Given data:

§ §

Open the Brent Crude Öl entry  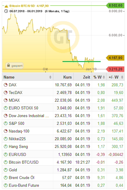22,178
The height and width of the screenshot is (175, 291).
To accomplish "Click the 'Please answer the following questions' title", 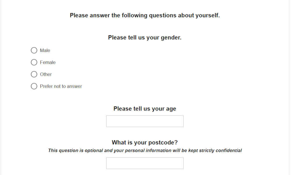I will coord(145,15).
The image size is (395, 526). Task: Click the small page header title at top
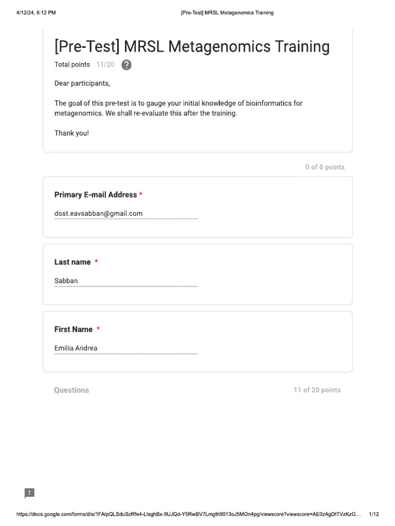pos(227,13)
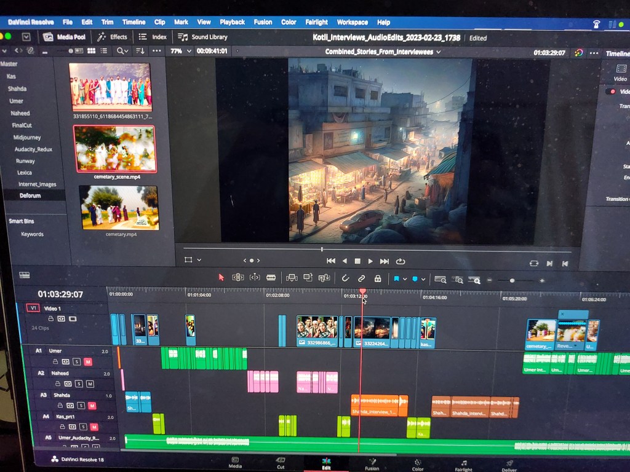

§ §

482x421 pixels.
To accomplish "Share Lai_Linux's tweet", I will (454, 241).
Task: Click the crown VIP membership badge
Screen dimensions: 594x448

§ §

Your task:
Look back at the entries above and repeat, unchanged, every line from the line holding "Task: Click the crown VIP membership badge" through the line holding "Screen dimensions: 594x448".

Task answer:
Task: Click the crown VIP membership badge
Screen dimensions: 594x448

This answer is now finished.